User-level vs kernel-level threads in Operating Systems - Performance Comparison

When comparing user-level and kernel-level threads, it's important to understand how their operations scale as the number of threads increases.

We want to know how the system's work grows when managing more threads.

Analyze the time complexity of thread management operations.

// Pseudocode for thread management
for each thread in thread_list:
    if user_level_thread:
        manage_thread_in_user_space()
    else if kernel_level_thread:
        manage_thread_in_kernel_space()
    end if
end for
    

This code loops through all threads and manages them differently depending on their type.

Look at what repeats as the number of threads grows.

• Primary operation: Looping through all threads to manage them.
• How many times: Once per thread, so the number of threads (n) times.

As the number of threads increases, the management work grows proportionally.

Input Size (n)	Approx.
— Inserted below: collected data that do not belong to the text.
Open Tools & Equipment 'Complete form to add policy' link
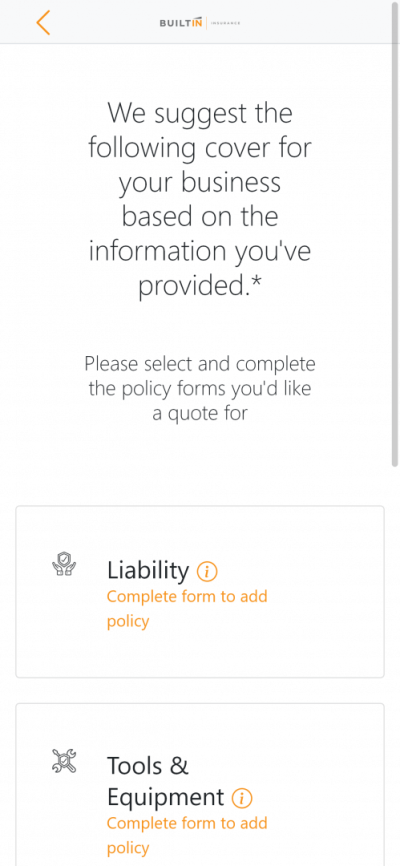 [x=187, y=835]
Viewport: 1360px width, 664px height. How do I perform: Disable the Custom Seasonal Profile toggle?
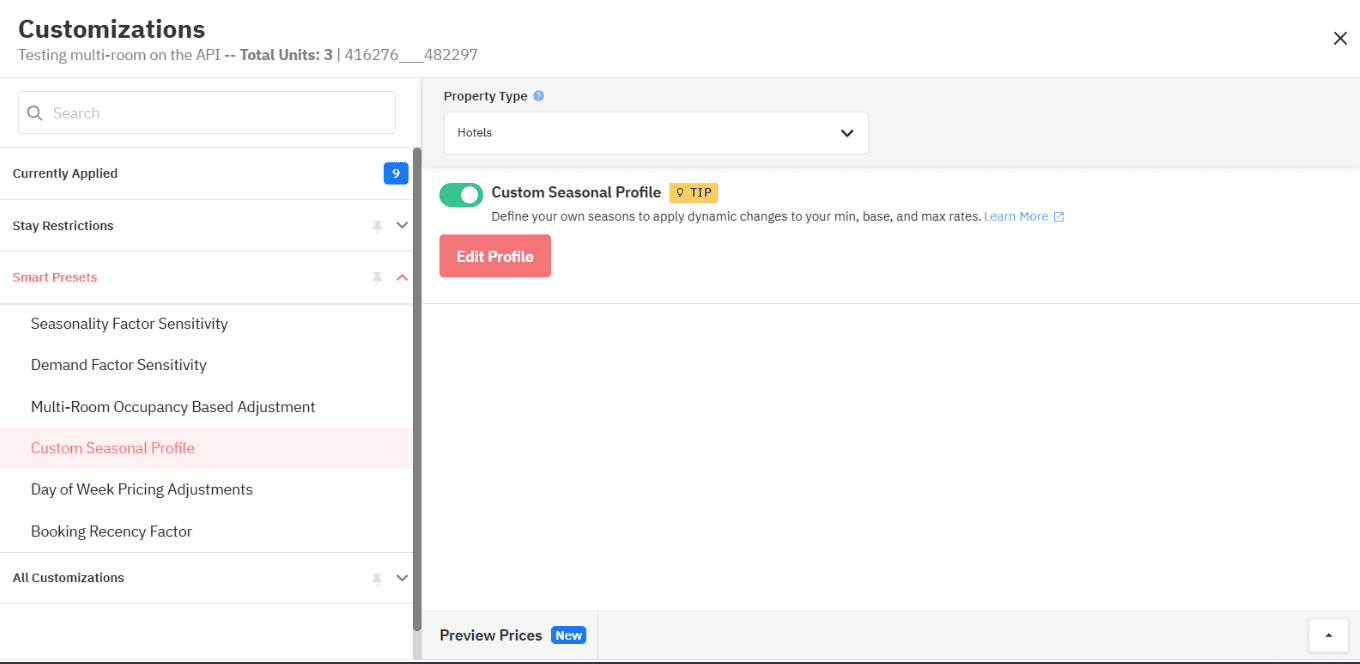click(x=461, y=194)
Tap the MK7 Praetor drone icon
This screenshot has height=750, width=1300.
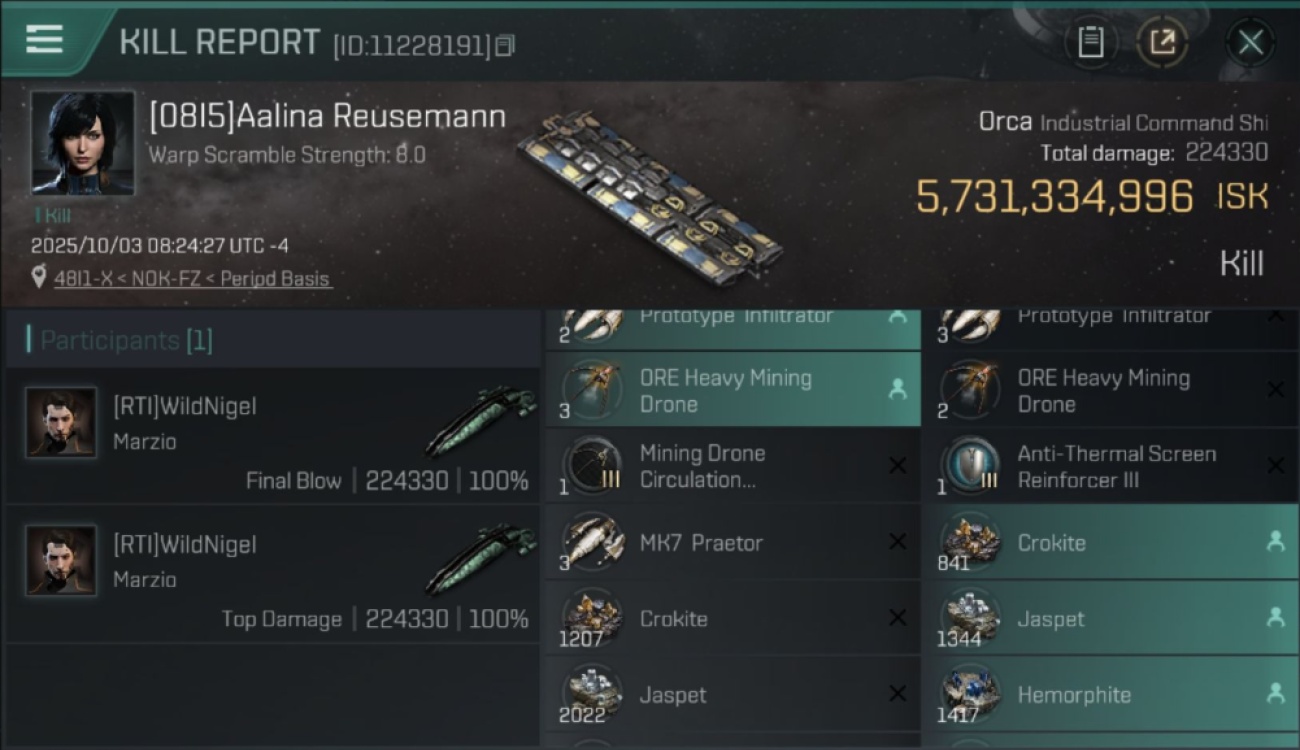592,542
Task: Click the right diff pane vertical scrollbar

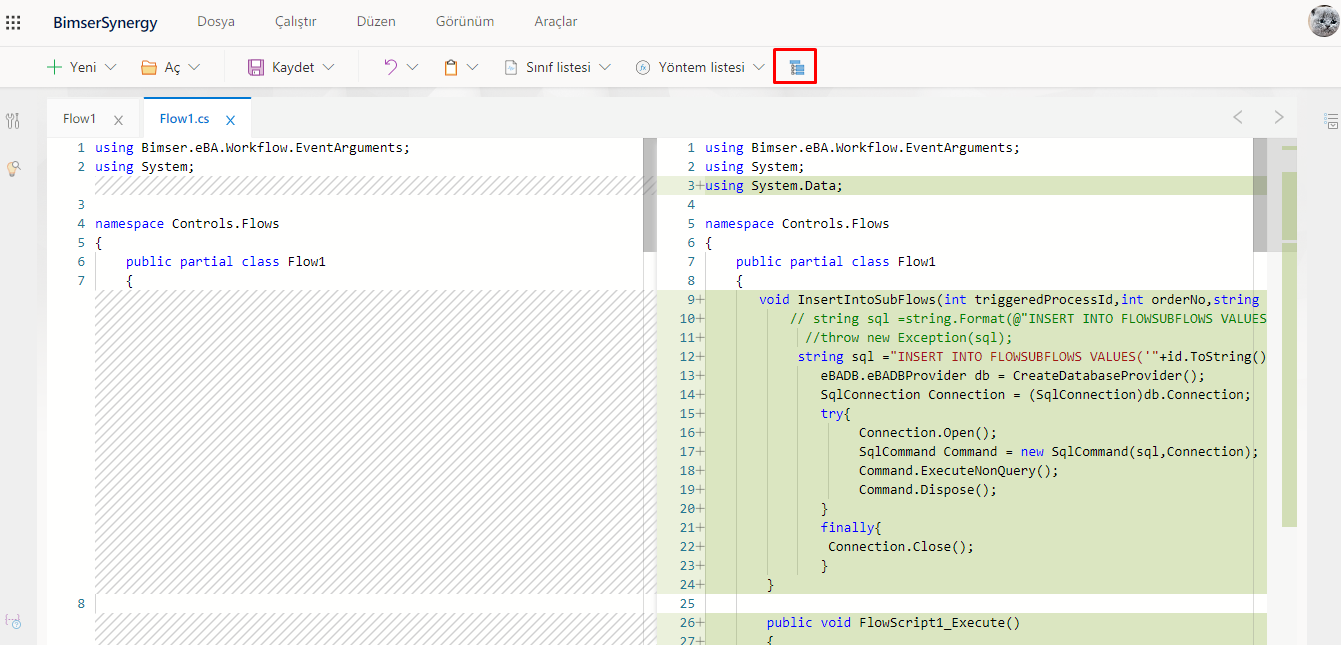Action: click(1259, 195)
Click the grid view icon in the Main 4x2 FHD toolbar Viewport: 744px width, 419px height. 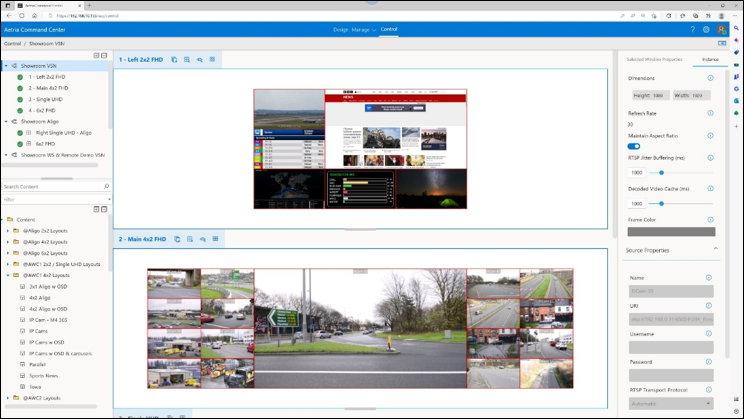[215, 240]
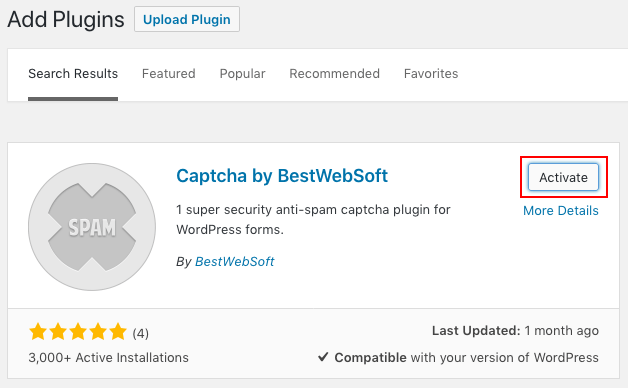Open the Popular plugins tab
This screenshot has height=388, width=628.
click(x=242, y=74)
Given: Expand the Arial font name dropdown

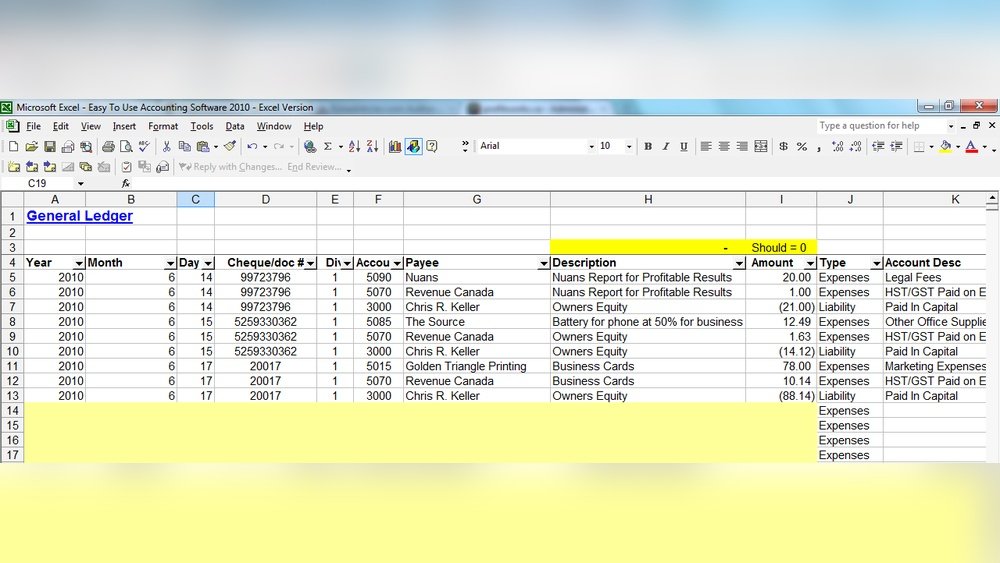Looking at the screenshot, I should (591, 147).
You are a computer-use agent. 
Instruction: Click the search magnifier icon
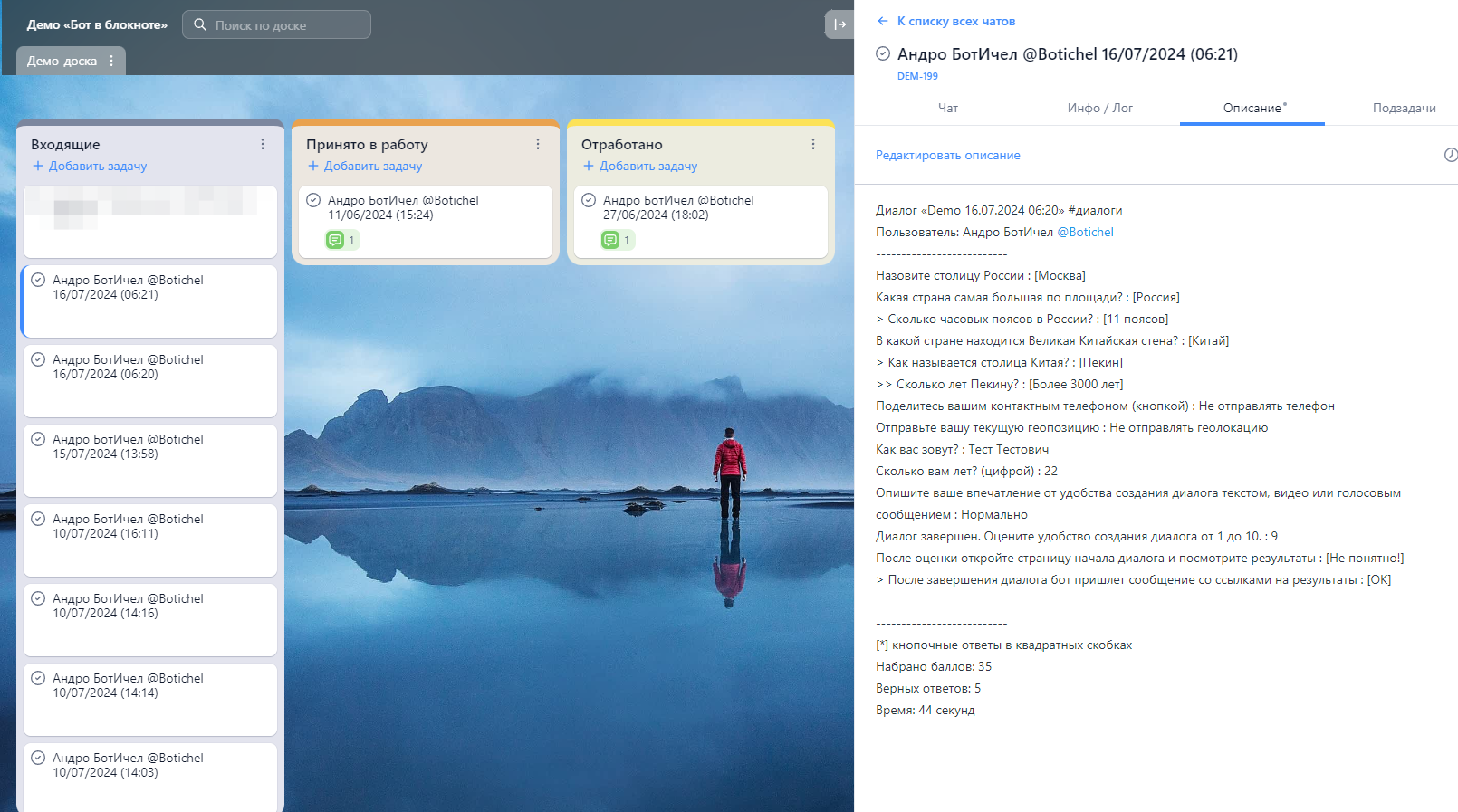[200, 24]
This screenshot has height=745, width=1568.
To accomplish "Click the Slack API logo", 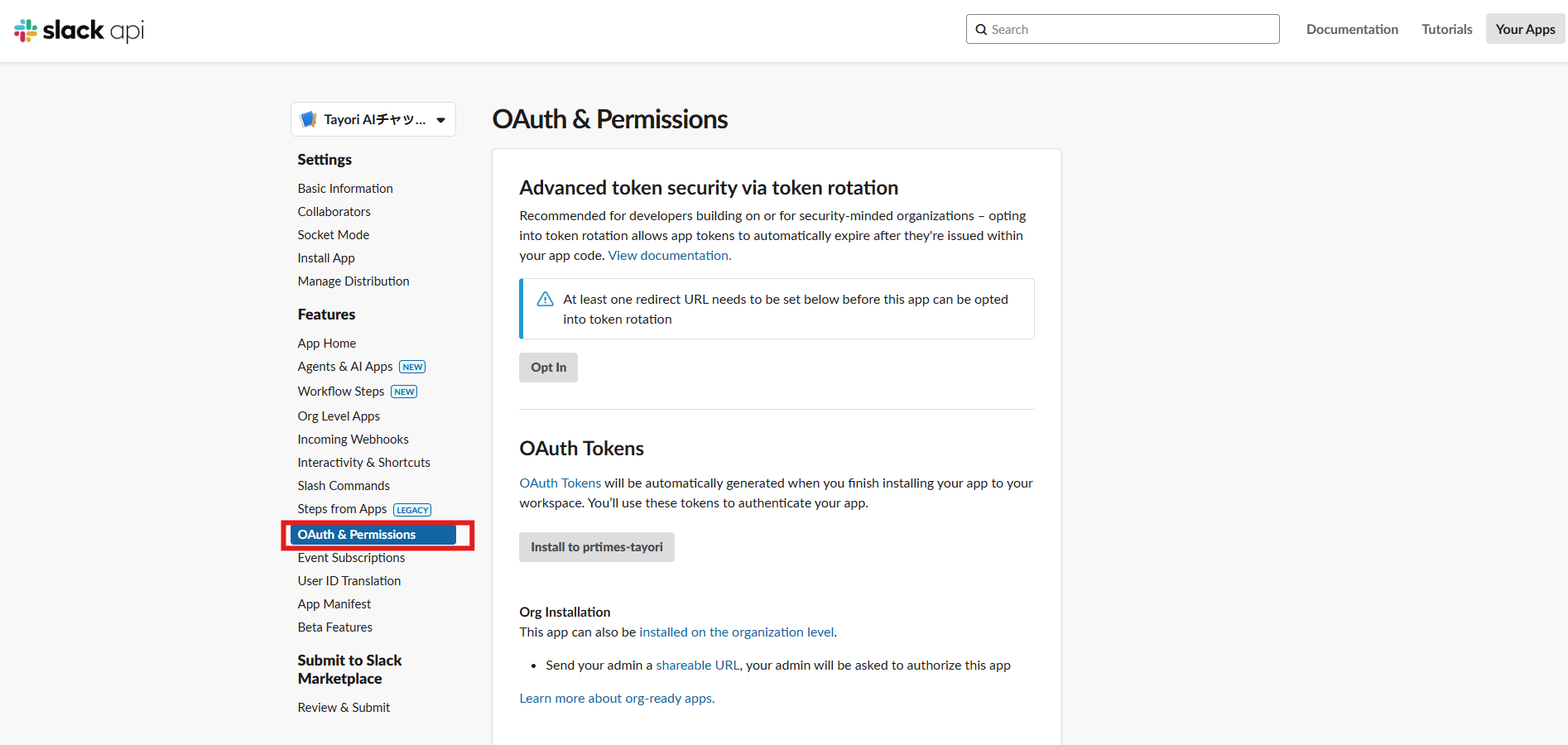I will point(79,31).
Operations
10	10 management steps
100	100 management steps
1000	1000 management steps

Pattern observation: The work grows in a straight line with the number of threads.

Time Complexity: O(n)

This means the time to manage threads increases directly with how many threads there are.

[X] Wrong: "User-level threads always run faster because the system does less work."

[OK] Correct: While user-level threads avoid kernel calls, managing many user threads can still take time proportional to their count, and switching between kernel threads involves the OS, which can add overhead.

Understanding how thread management scales helps you explain system performance clearly and shows you grasp how operating systems handle multitasking efficiently.

What if the system used a hybrid threading model combining user and kernel threads? How would the time complexity of managing threads change?